Ad 2: One can consider the case $H=Z(G)$ and the problem is to extend a unirrep of $Z(G)$ to $G$. By Schur's lemma, such a unirrep is just a character of $Z(G)$ but I'm not sure if that's helpful here. I'm aware of the induced representation functor, which constructs from a unirep of $Z(G)$ a unirep of $G$, but this representation is usually not irreducible, so I don't know how to extend in an irreducible way. Any ideas? Or counterexamples?

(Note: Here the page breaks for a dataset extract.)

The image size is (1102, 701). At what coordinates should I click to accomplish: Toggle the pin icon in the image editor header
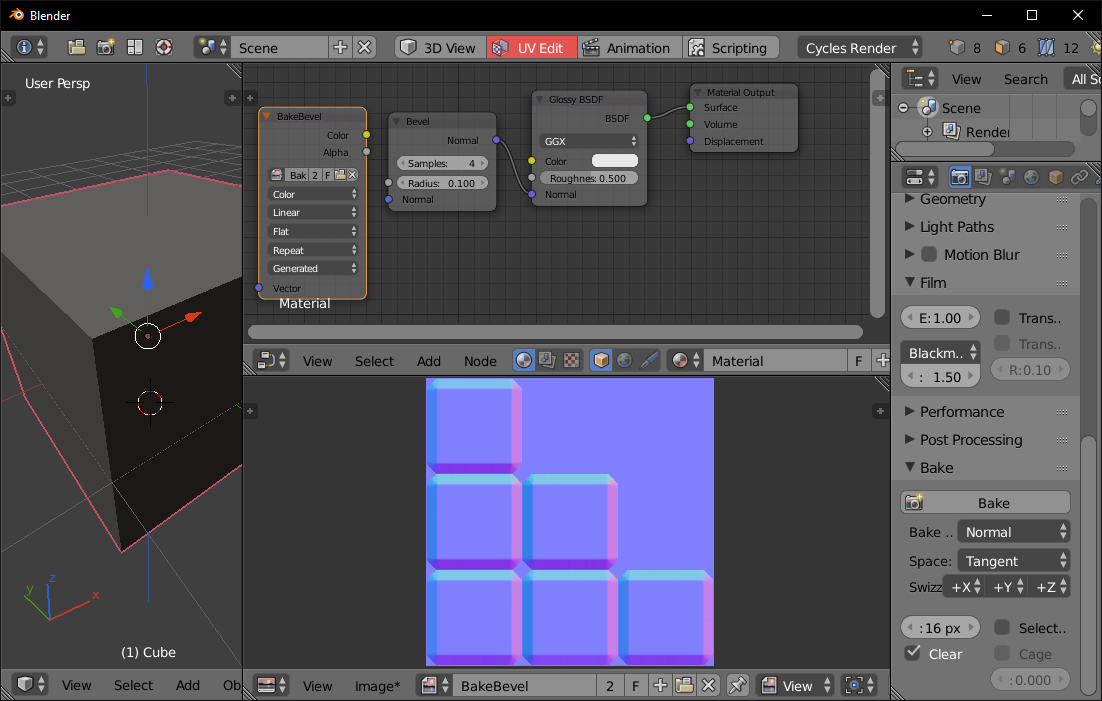pyautogui.click(x=738, y=685)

Addressing the surjectivity part of your question, the answer is yes, and the method of proof is pretty much what you indicated: induced representations!
Given a character $\varphi $ on $H$, we want to produce an irreducible representation $\pi $ of $G$, such that $$ \pi (h) = \varphi (h)I, \quad \forall h\in H. \tag 1 $$
Viewing $\varphi $ as a one-dimensional representation of $H$, let us begin by describing the representation of $G$ induced by $\varphi $, sometimes denoted $\text{Ind}_H^G(\varphi )$, but which I'd rather denote simply by $\pi $.

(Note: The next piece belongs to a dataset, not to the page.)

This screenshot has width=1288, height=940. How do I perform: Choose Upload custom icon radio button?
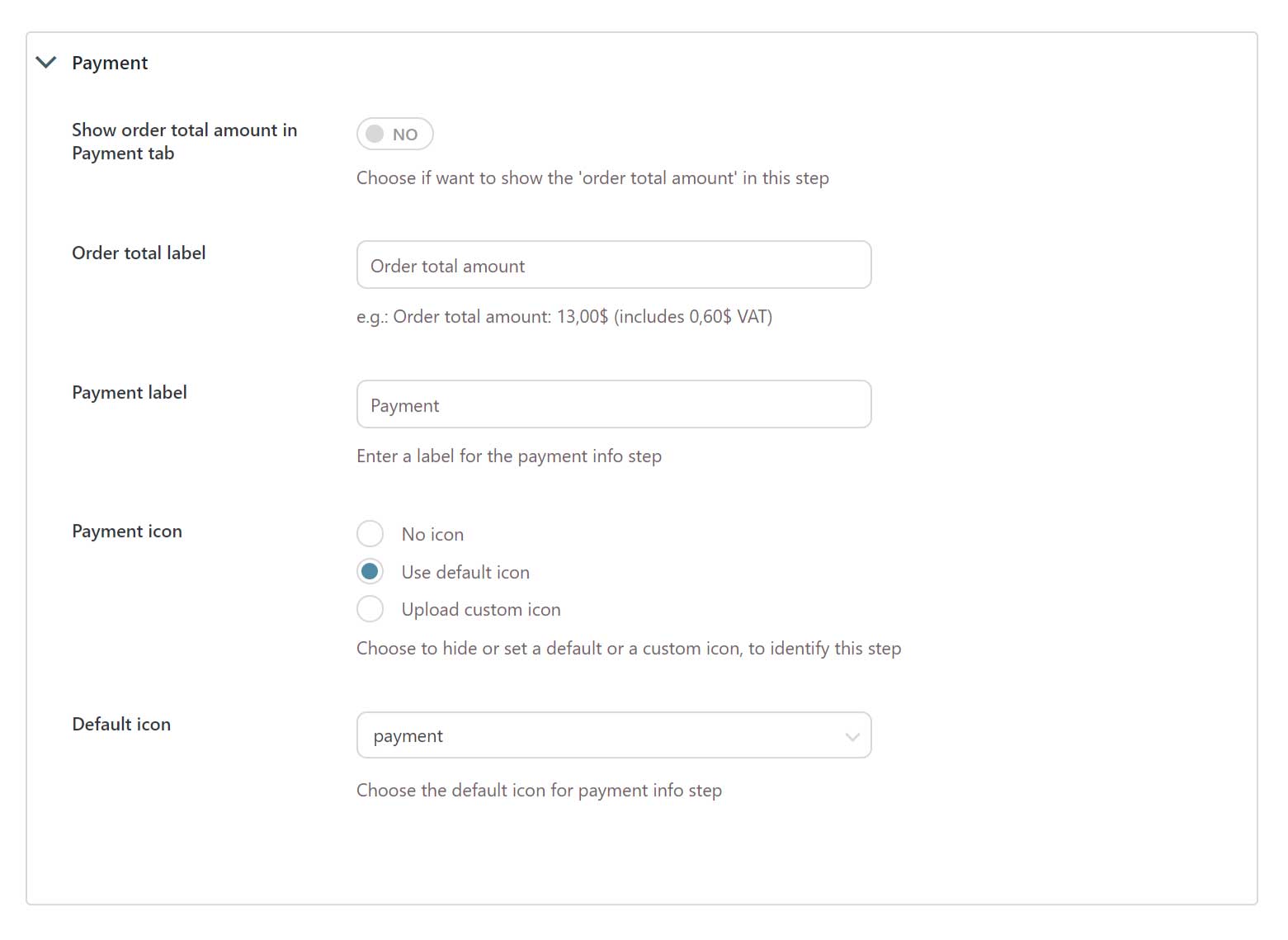tap(370, 609)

Consider the space $K(G)$ formed by the continuous, compactly supported functions of $G$, and let $\pi _0$ be the (algebraic) representaion of $G$ on $K(G)$ defined by $$ \pi _0(r) f |_s = f(r^{-1}s), \quad \forall r, s\in G, \ \forall f\in K(G). $$
This is sometimes called the left regular representation of $G$, but the inner product to be considered will soon change this.

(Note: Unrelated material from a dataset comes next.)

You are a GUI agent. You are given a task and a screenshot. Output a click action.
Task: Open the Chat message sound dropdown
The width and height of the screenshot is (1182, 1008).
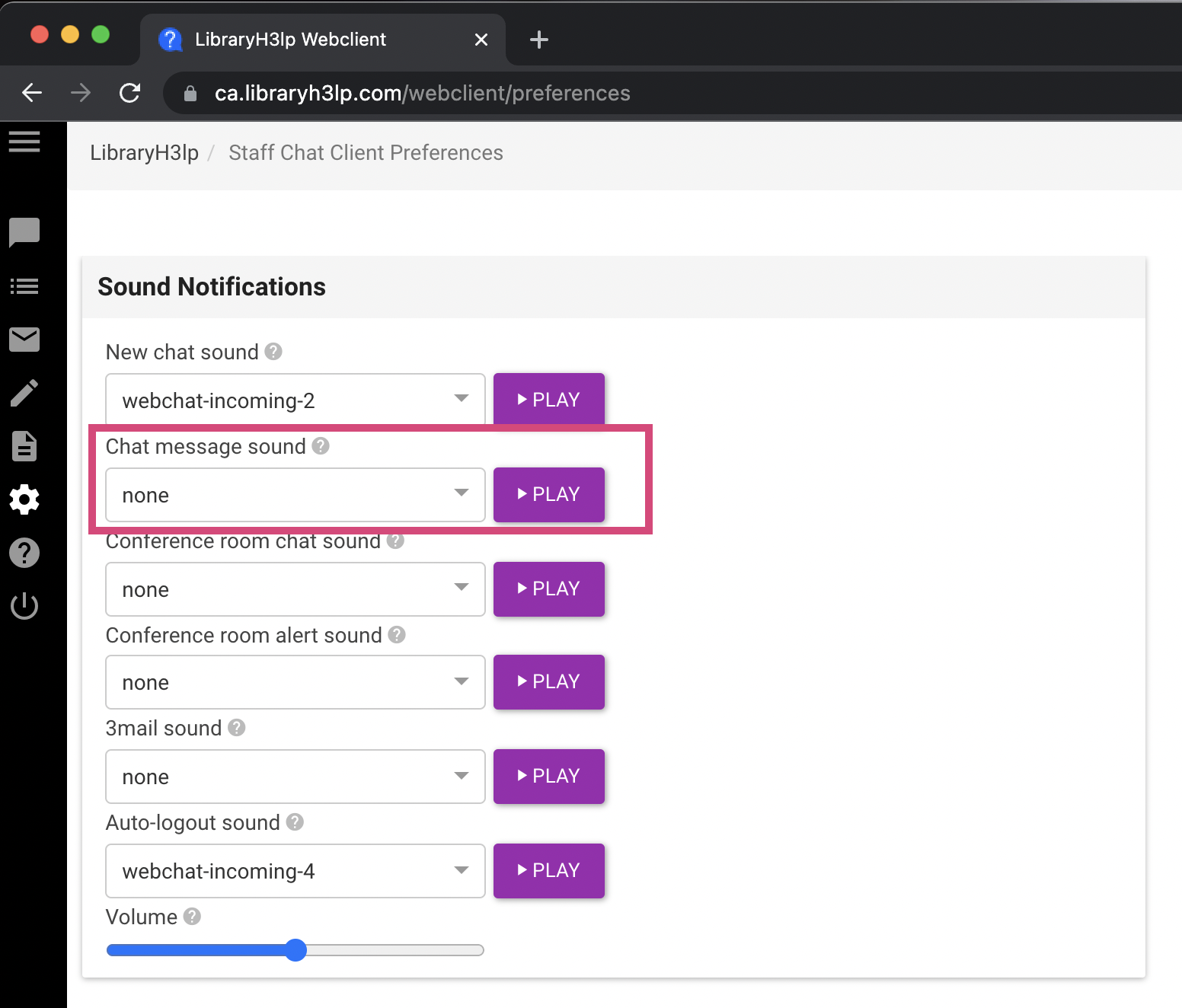(295, 495)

We then define an inner product on $K(G)$ by $$ \langle f,g\rangle = \int_H \int_G \Delta (t^{-1}) \overline{g(t^{-1})} f(t^{-1}s) \varphi (s) \, dt\, ds, \quad \forall f,g\in K(G). \tag 2 $$
It might be interesting to notice that this may be obtained as the composition of the following processes:
Starting with $f$ and $g$, we take the convolution product $g^**f$, where $g^*(t) = \Delta (t^{-1}) \overline{g(t^{-1})}$, and $\Delta $ is the modular function of $G$,
Next we restrict $g^**f$ to $H$, obtaining a function $E(g^**f)\in K(H)$,
Finally we compute the integrated form $\tilde \varphi $ on $E(g^**f)$, leading up to $$ \int_H E(g^**f)(s) \varphi (s) \,ds, $$ which is precisely the right-hand-side of (2).
The Hilbert space of $\pi $ is then the completion of $K(G)$ relative to this inner product and the representation $\pi $ of $G$ there is obtained by extending every $\pi _0(t)$ by continuity.
The crucial point is that $\pi $ satisfies (1) because, for every $f,g\in K(G)$, and every $r\in H$, one has that $$ \langle \pi _0(r)f,g\rangle = \int_H \int_G \Delta (t^{-1}) \overline{g(t^{-1})} f(r^{-1}t^{-1}s) \varphi (s) \, dt\, ds = $$$$ = \int_H \int_G \Delta (t^{-1}) \overline{g(t^{-1})} f(t^{-1}s') \varphi (rs') \, dt\, ds' = $$$$ = \varphi (r)\int_H \int_G \Delta (t^{-1}) \overline{g(t^{-1})} f(t^{-1}s') \varphi (s') \, dt\, ds' = $$$$ = \varphi (r)\langle f,g\rangle , $$ where we performed the change of variables $s=rs'$ in the second step above.
Now, there is no guarantee that $\pi $ is irreducible, but any irreducible representation of $G$ weakly contained in $\pi $ will also satisfy (1).